Kehinde Wiley and Amy Sherald have been commissioned to paint former President Barack Obama and former First Lady Michelle Obama’s official portraits for the Smithsonian’s National Portrait Gallery in Washington, DC.
Wiley and Sherald are the first black artists commissioned to paint a presidential couple, according to the Wall Street Journal.
“Both [painters] have achieved enormous success as artists, but even more, they make art that reflects the power and potential of portraiture in the 21st century,” said Kim Sajet, director of the National Portrait Gallery, in a statement.
Wiley, 40, is known for his Baroque-style portraits that depict young black men as European royalty. His lushly colored paintings, heavily influenced by art history, often juxtapose symbols of hip hop, such as hoodies and baseball caps, with aristocratic poses and backdrops. In Obama, Wiley will finally have a subject who has actually held the power with which he typically imbues his subjects.
Sherald, 44, specializes in portraits of black women. Although she, too, appreciates bright colors, her cheerful backgrounds and subject’s fashionable clothing contrast with the surreal figures, their skin painted in shades of gray.

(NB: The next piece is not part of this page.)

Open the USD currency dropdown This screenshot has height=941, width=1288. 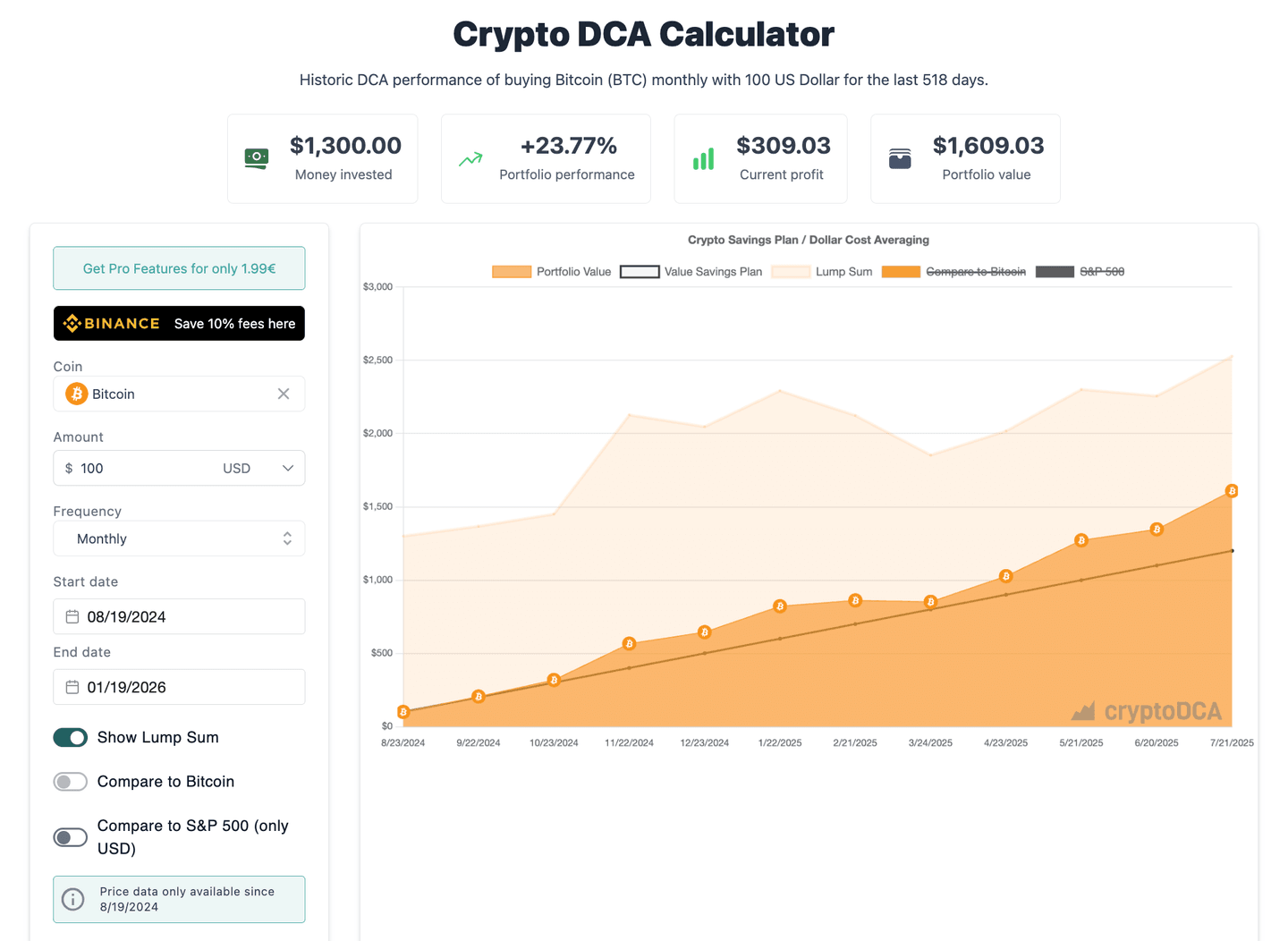(259, 468)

The artist is currently featured in the Studio Museum in Harlem’s “Fictions,” a group show featuring 19 emerging artists of African descent. Sherald’s work can also be seen at the new National Museum of African American History and Culture.

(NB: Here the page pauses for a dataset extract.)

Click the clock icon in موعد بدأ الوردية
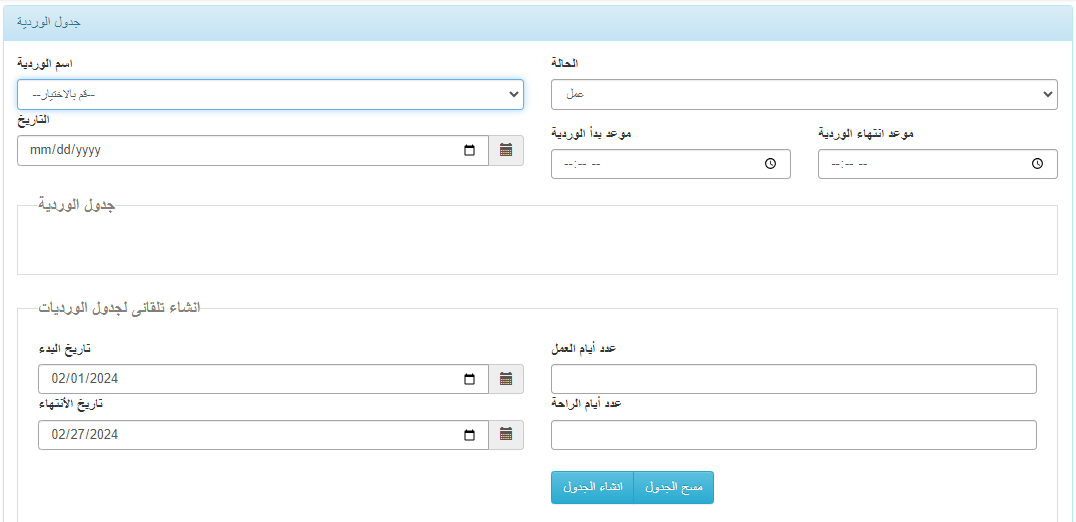Viewport: 1076px width, 522px height. [771, 164]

In addition, Sherald won the National Portrait Gallery’s Outwin Boochever Portrait Competition in 2016 for her painting Miss Everything (Unsuppressed Deliverance). The prize came with a $25,000 award, as well as a commission from the museum.
Wiley had a 2015 solo show at the Brooklyn Museum, and received the US State Department Medal of Arts in 2015. According to the artnet Price Database, his record at auction is $143,000, achieved at Sotheby’s New York in 2014.

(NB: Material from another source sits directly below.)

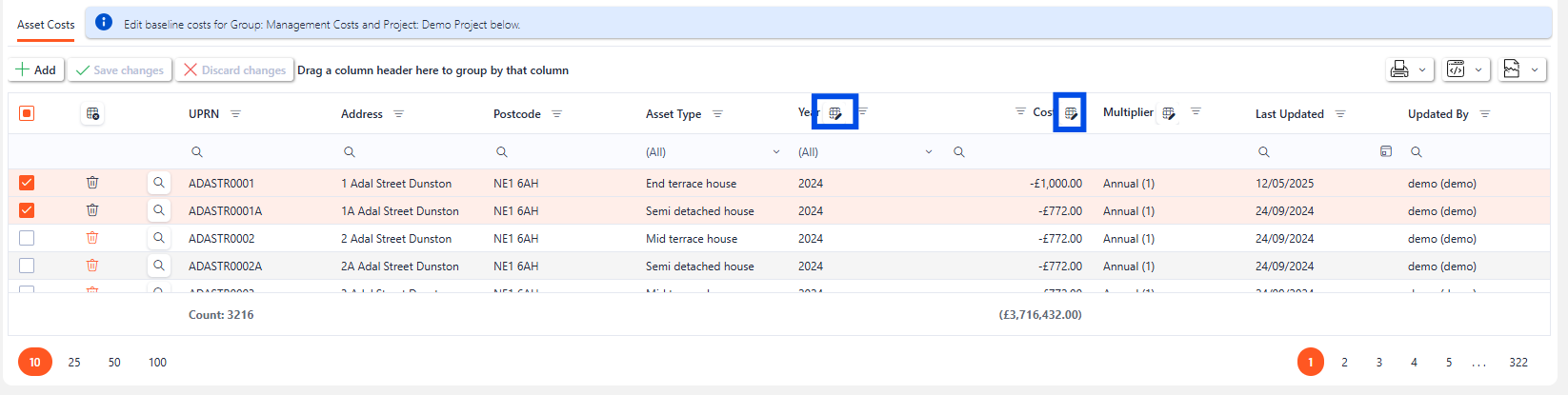Expand the Asset Type (All) filter dropdown
1568x395 pixels.
(775, 152)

Currently, Obama is represented by two large-format Woodburytypes photographs taken by Chuck Close in 2012—one serious, one smiling.
The National Portrait Gallery made a significant expansion to its presidential collection with the announcement earlier this week that it had acquired the earliest known photograph of a US President.
The daguerreotype, from 1843, features John Quincy Adams, the nation’s sixth President. It will go on view next year in “America’s Presidents.”
The museum purchased the historic photo at Sotheby’s New York on October 5, with a winning bid of $360,500. As for the Obamas’ portraits, the Smithsonian will pay for the works through private donations.